■ TO DO ■
Exact copies of the lines from the line containing "[button] (529, 213)" through the last line of the entries below are the whole answer.

■ SUPPLIED RECORDS ■
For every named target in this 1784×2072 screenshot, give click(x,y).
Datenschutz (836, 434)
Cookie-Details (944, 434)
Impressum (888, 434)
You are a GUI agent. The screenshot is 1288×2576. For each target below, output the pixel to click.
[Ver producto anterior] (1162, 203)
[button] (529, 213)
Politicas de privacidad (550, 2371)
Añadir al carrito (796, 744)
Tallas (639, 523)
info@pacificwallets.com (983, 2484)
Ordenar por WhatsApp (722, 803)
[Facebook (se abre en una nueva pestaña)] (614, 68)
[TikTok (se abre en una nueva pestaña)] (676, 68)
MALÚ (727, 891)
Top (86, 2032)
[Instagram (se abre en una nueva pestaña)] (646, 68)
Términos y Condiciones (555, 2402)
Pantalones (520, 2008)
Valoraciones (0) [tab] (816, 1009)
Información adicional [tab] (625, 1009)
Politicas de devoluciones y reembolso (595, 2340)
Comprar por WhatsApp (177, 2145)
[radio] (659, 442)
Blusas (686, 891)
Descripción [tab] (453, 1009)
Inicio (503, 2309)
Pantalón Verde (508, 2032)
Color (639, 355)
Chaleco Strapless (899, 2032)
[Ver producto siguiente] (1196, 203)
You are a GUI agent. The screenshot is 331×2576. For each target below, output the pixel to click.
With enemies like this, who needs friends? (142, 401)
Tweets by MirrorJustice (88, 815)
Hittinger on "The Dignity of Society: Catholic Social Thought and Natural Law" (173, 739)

■ SOLUTION TO THIS TASK ■
[button] (529, 213)
Politicas de privacidad (550, 2371)
Añadir al carrito (796, 744)
Tallas (639, 523)
info@pacificwallets.com (983, 2484)
Ordenar por WhatsApp (722, 803)
[Facebook (se abre en una nueva pestaña)] (614, 68)
[TikTok (se abre en una nueva pestaña)] (676, 68)
MALÚ (727, 891)
Top (86, 2032)
[Instagram (se abre en una nueva pestaña)] (646, 68)
Términos y Condiciones (555, 2402)
Pantalones (520, 2008)
Valoraciones (0) [tab] (816, 1009)
Información adicional [tab] (625, 1009)
Politicas de devoluciones y reembolso (595, 2340)
Comprar por WhatsApp (177, 2145)
[radio] (659, 442)
Blusas (686, 891)
Descripción [tab] (453, 1009)
Inicio (503, 2309)
Pantalón Verde (508, 2032)
Color (639, 355)
Chaleco Strapless (899, 2032)
[Ver producto siguiente] (1196, 203)
You are a GUI agent. The screenshot is 331×2576. For each target below, output the pixel to click.
With enemies like this, who needs friends? (142, 401)
Tweets by MirrorJustice (88, 815)
Hittinger on "The Dignity of Society: Catholic Social Thought and Natural Law" (173, 739)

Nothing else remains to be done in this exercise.